U mnie dziala to w mieszkaniu na IBM Netvista ThinClient (taki mniejszy PC), na karcie CF 256MB.  W razie potrzeby (tudzież checi) moge udostepnic to gentoo, chociaz w sumie z gentoo niewiele tam zostalo.

----------

## milu

 *tezar wrote:*   

> Nie chce wproadzac w blad, ale chyba odpalenie HostAPa na innym niz Prism chipsecie jest niemozliwe?

 

Hmm, z tego co znalazłem na stronce http://madwifi.org/wiki/UserDocs wynika, że jest to już nieaktualne bo jest przykład połączenia madwifi z hostapd.

----------

## tezar

Nie bede sie klocil, rzeczywiscie takie cos tam jest napisane.
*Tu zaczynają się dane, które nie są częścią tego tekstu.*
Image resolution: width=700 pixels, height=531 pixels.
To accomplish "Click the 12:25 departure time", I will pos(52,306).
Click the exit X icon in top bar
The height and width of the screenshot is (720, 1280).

Ale moge zapewnic ze bez wiekszych problemow dziala to na Prismie.

----------

## Nowy_

 *tezar wrote:*   

> Nie chce wproadzac w blad, ale chyba odpalenie HostAPa na innym niz Prism chipsecie jest niemozliwe?

 

...masz racje ... jeśli masz na myśli sterownik HostAP, a nie serwer HostAPd  :Wink: 

 *milu wrote:*   

> Hmm, z tego co znalazłem na stronce http://madwifi.org/wiki/UserDocs wynika, że jest to już nieaktualne bo jest przykład połączenia madwifi z hostapd.

 

...masz racje...serwer HostAPd wspiera Madwifi, ale z tym różnie...więcej tutaj (trzeba pogrzebać w ebulid)
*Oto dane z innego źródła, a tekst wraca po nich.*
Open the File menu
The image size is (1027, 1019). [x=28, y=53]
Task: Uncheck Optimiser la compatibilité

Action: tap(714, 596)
...jeśli chodzi o AccessPoint to jestem na etapie ping  :Smile:  W trybie Master i Ad-hoc wreszcie działają pingi ale sa zbyt długie od 50-1000ms. Na początku myślałem że to wina kart wifi, ale pod windą w trybie Ad-hoc działa super (ping 0.1-5ms w obie strony). Przejrzałem całą dokumentacje Madwifi, Gentoo forum, tworzenia AccessPointa (Wiki & "google") i widze ze problem leży w gubieniu pakietów ok 70-80% po długich pingach. Niestety nie wiem jak sobie z tym poradzić, moje podejrzenia padają na: ustawiena parametrów karty dwl-g520 (rts,frag, turbo, xr) , serwer DNS, tablice routingu... 

... z góry dziękuje za wszelką pomoc i pomysły

----------

## tezar

No to poprosimy tablice routingu, reguly firewalla i wszystko co sie da. Popatrzymy.

----------

## Nowy_

...a jednak okazało się że karta wifi dwl-510 jest uszkodzona, badź nie kompatybilna. 

Testowałem mój AP na karcie PLANET WL-8314 (802.11g), Lantech WL54G (802.11g) i działa super (np. pingi są rzędu 1-2 ms)

Muszę przyznać że ta karta Lantecha jest naprawdę ciekawa (kosztuje ok 80 zł (w wersji Box ma antene na 1m kablu) i obsługuje WPA-PSK dla trybu Ad-hoc czego nawet nie ma Dlink DWL-G520 za ok 200 zł).

Dzięki wszystkim za pomoc i pozdrawiam

----------